** Supplied data follows **

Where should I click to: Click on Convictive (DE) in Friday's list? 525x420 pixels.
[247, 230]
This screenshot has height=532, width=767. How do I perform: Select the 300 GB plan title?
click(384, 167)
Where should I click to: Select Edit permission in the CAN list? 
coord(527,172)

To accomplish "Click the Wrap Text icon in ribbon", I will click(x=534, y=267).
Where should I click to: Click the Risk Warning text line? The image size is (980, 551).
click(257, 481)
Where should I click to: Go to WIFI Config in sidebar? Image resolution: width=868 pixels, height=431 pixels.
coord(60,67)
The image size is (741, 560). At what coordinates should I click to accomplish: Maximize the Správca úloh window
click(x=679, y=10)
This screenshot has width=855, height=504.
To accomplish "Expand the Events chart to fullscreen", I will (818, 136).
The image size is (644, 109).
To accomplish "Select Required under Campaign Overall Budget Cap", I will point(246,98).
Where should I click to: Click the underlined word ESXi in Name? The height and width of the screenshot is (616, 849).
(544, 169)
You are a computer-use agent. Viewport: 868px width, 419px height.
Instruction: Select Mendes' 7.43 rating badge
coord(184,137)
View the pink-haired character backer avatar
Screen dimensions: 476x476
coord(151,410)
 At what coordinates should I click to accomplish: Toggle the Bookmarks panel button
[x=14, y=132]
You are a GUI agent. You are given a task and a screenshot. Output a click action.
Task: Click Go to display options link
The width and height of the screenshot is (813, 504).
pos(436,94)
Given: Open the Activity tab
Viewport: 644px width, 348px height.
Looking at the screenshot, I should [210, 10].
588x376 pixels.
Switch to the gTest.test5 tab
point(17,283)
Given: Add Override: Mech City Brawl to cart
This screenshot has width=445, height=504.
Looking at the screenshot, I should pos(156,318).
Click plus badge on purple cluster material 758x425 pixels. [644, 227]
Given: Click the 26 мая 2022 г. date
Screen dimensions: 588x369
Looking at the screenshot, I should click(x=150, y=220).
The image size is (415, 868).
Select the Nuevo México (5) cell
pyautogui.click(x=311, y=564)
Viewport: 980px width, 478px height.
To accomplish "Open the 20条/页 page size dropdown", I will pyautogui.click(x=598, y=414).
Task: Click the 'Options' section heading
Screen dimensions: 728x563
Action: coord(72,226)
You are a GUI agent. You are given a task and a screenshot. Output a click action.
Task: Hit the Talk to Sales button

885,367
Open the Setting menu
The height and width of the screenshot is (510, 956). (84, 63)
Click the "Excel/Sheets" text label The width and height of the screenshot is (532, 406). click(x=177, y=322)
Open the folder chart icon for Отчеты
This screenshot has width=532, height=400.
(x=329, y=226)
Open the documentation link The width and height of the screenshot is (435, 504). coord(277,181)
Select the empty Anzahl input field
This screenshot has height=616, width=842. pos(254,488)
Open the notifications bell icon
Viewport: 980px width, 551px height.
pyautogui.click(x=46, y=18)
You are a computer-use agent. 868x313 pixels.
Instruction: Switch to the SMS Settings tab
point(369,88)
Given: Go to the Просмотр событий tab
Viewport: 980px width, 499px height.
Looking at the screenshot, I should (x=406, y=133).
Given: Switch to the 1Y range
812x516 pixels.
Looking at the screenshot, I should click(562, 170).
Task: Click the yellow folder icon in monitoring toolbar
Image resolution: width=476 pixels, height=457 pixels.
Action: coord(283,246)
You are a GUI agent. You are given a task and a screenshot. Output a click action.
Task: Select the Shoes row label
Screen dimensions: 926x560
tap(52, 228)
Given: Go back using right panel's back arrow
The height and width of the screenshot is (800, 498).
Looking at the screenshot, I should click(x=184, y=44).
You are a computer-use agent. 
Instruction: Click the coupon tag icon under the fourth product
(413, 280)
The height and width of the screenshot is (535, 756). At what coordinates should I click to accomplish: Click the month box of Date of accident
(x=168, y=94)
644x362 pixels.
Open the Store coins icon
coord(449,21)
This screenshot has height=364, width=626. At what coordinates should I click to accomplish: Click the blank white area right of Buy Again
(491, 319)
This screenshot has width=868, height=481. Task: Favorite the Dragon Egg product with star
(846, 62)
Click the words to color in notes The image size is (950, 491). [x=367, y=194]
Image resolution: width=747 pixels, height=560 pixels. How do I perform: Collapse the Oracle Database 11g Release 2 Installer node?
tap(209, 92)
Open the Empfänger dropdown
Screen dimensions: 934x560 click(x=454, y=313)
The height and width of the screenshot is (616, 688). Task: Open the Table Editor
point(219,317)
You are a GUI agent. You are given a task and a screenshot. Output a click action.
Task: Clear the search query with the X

** End of Supplied data **

## What the task requires:
Scan the material above for the string "will". Return each line where it occurs.

## Reply to the task:
To accomplish "Click the Wrap Text icon in ribbon", I will click(x=534, y=267).
To accomplish "Expand the Events chart to fullscreen", I will (818, 136).
To accomplish "Select Required under Campaign Overall Budget Cap", I will point(246,98).
To accomplish "Open the 20条/页 page size dropdown", I will pyautogui.click(x=598, y=414).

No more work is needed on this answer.